PhotoDad · 16/03/2023 07:42

@bguthb90 The only warning is that "UniGuide" lumps small courses together into areas. This can be a problem if you're researching a tiny course! (e.g. my DD's specialised design course has 90% student satisfaction and above-average-for-field graduate salary, but it shows as 70% and below-average-for-field on UniGuide by being lumped together with all the art/design courses...)

The UCAS approach is the same. This is available to UCAS Advisers within schools already and has been for a couple/few years now. It shows the spread of grades as a % and does not specifically state which are contextual grades.I don't think it is any big secret that (ignoring pandemic grades) predicted grades were only 17% accurate. Indeed if anything the pandemic grades will actually inflate the% of higher grades. So ot wont actually be that useful if these recent years skew the 5 year figure.

lanthanum · 16/03/2023 13:26

Will the "grades of those actually accepted" indicate whether other people with the same grades were also rejected?

Suppose you're a university course and you've made offers of AAB. Not as many have made the offer as there are places, so you then consider the near misses. But you might well only offer places to some of those with ABB.
If you'd offered ABB in the first place, you might have ended up with more students than you had places for.

They could record that course as actually having given places to people with ABB, but is it not fairer to say that their offer is AAB - there might be a chance with ABB, but it's not something people can rely on.

Boosterquery · 16/03/2023 21:49

AmberEars · 16/03/2023 11:54

OP, can you help me understand why it would have been great for your niece. She'd still have had an AAB offer from Newcastle and she'd still have missed the offer, isn't that right?
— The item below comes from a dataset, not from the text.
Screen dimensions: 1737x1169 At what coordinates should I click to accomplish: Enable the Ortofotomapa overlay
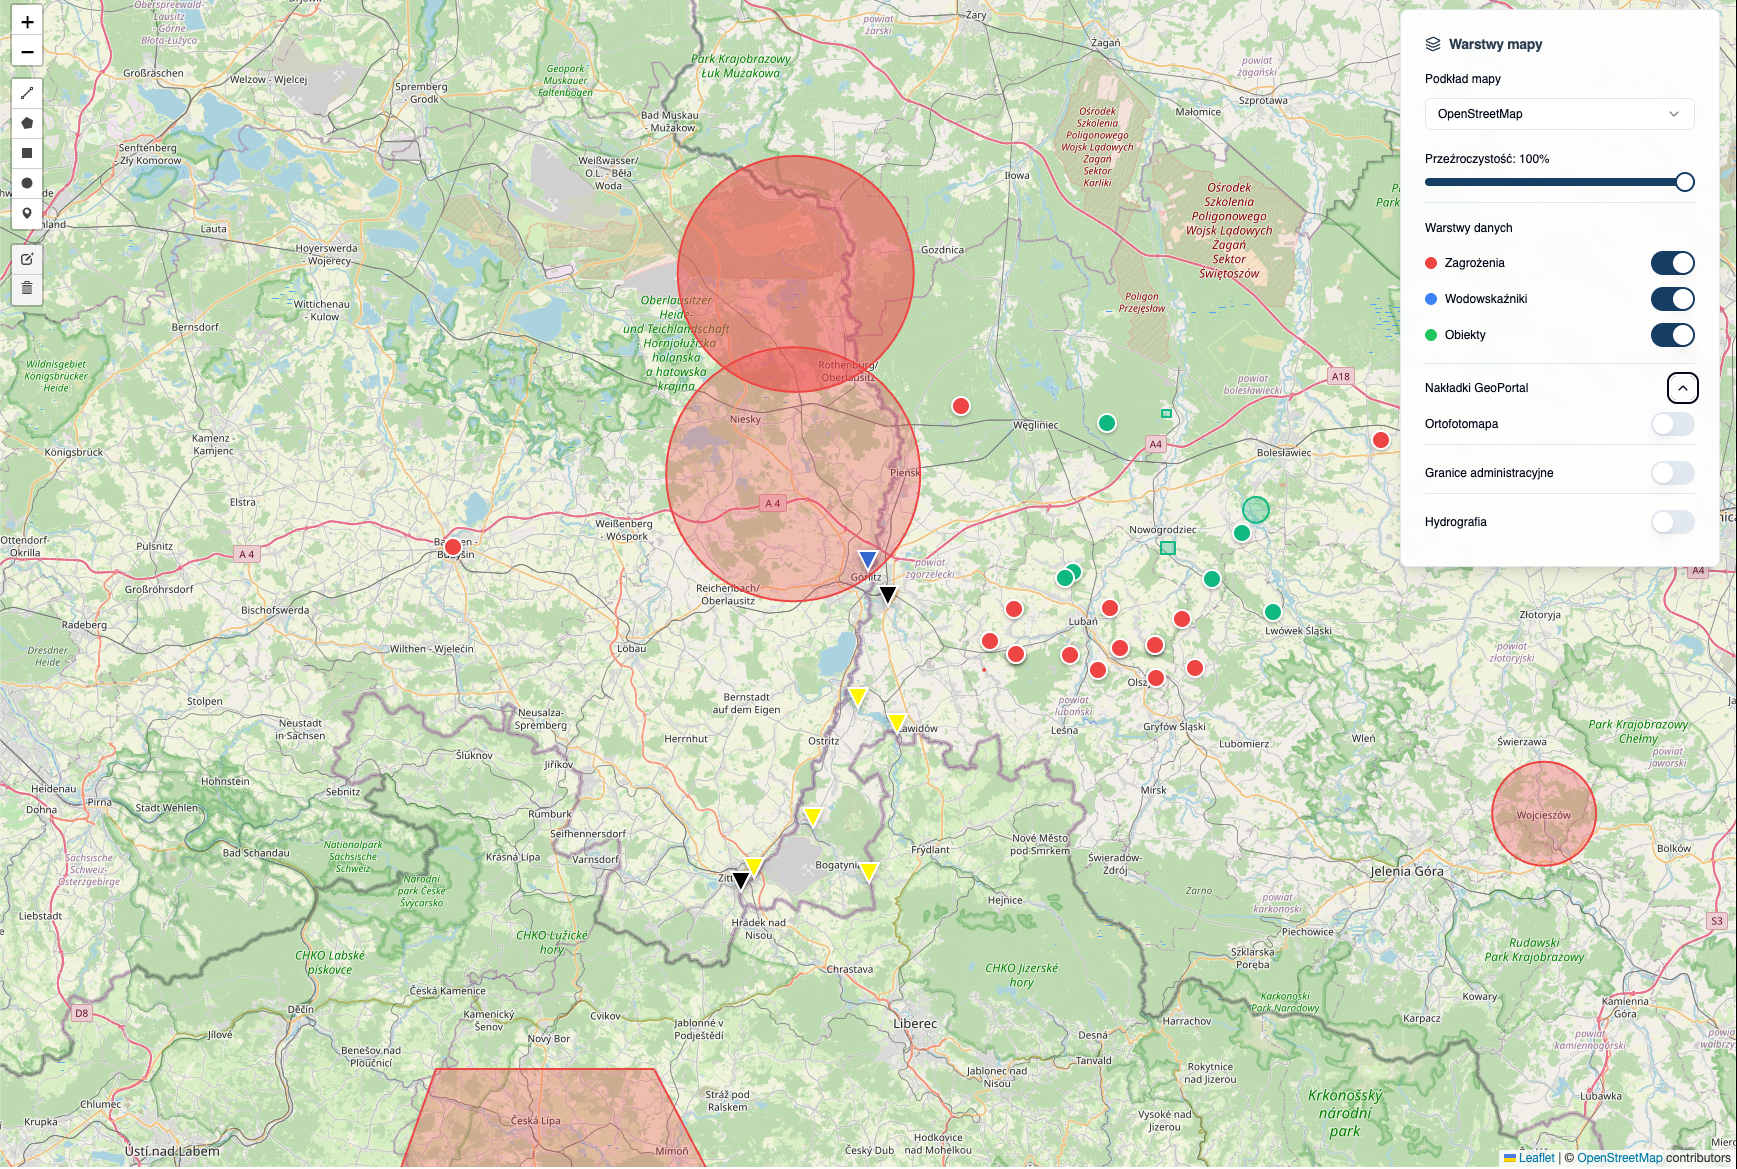pyautogui.click(x=1672, y=424)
If Newcastle are actually accepting students with much lower offers than the ones they give out, why wouldn't they have given your niece ABB in that case, rather than miss out on a good student who goes elsewhere?

@AmberEars Universities know that their standard offers will affect how good a university they are perceived to be. So universities that are not top of the academic pecking order may prefer to keep their standard offers on the higher side and then admit students who don't meet the terms of the offer. My own DS was one grade below the offer for two of his A levels and was still accepted by his insurance choice. Obviously not all universities need to play that game. If it's (say) Warwick or Durham asking for A stars, I would work on the assumption that they really mean it.
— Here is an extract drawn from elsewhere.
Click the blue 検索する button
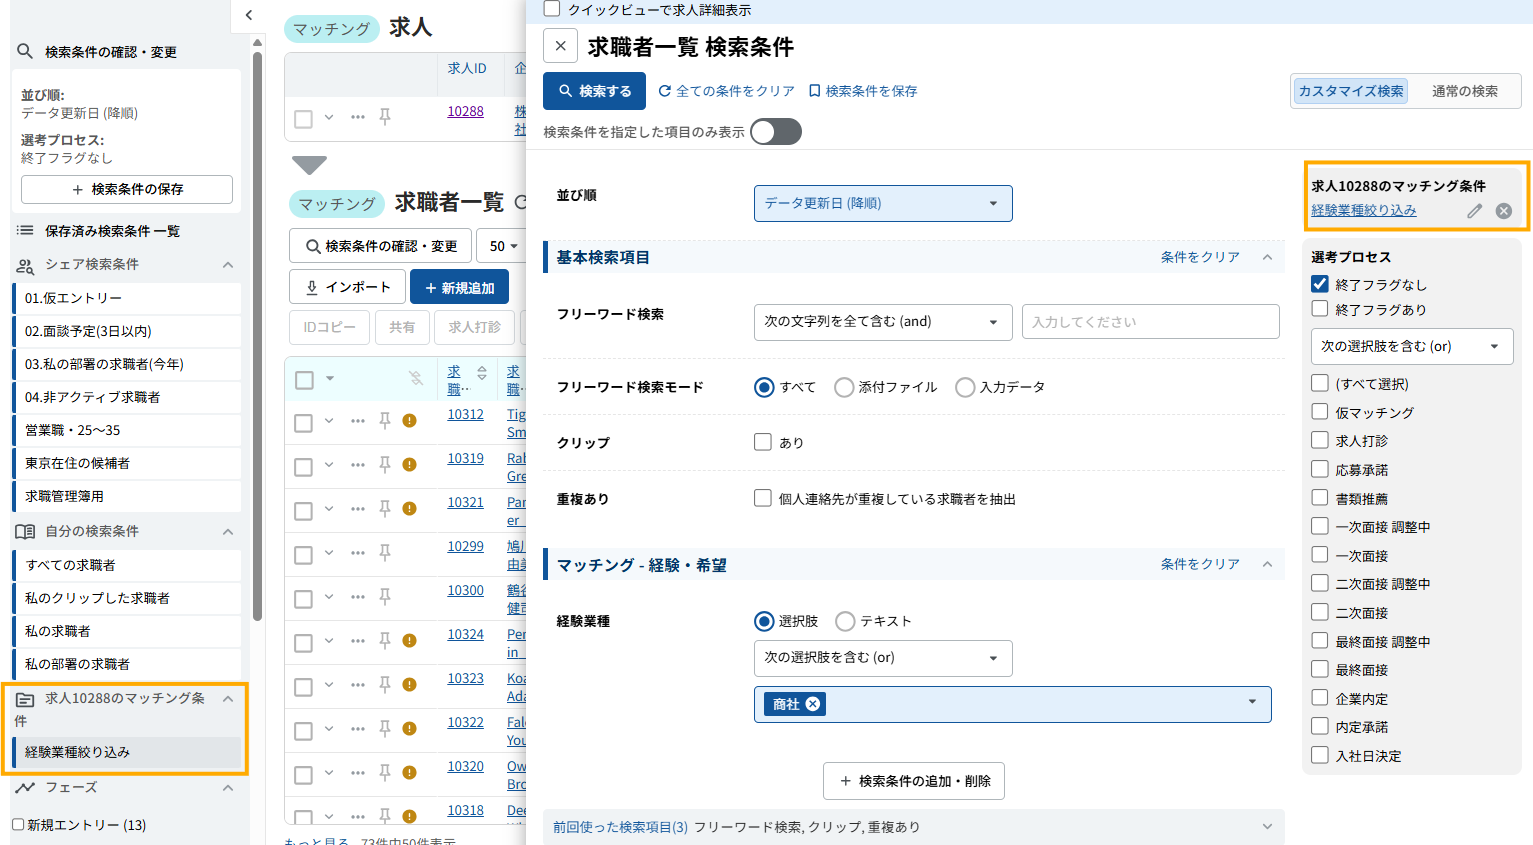The image size is (1533, 845). point(595,91)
Nimrode · 16/03/2023 21:57

Actual grades accepted are already on Uniguide. I think some people just aren't aware of the data out there.

To the poster whose DD/DN missed out on Newcastle - she missed out because she wasn't advised properly. It's common knowledge that most universities barring the most selective ones/courses will take students who drop a grade on results day so what she should've done is firm Newcastle and put Leicester as her insurance.

This is where parents can really help with advice but a lot of people believe parents should stay out and the young person should navigate the whole process by themselves. Problem is they are not informed enough to know how the system works.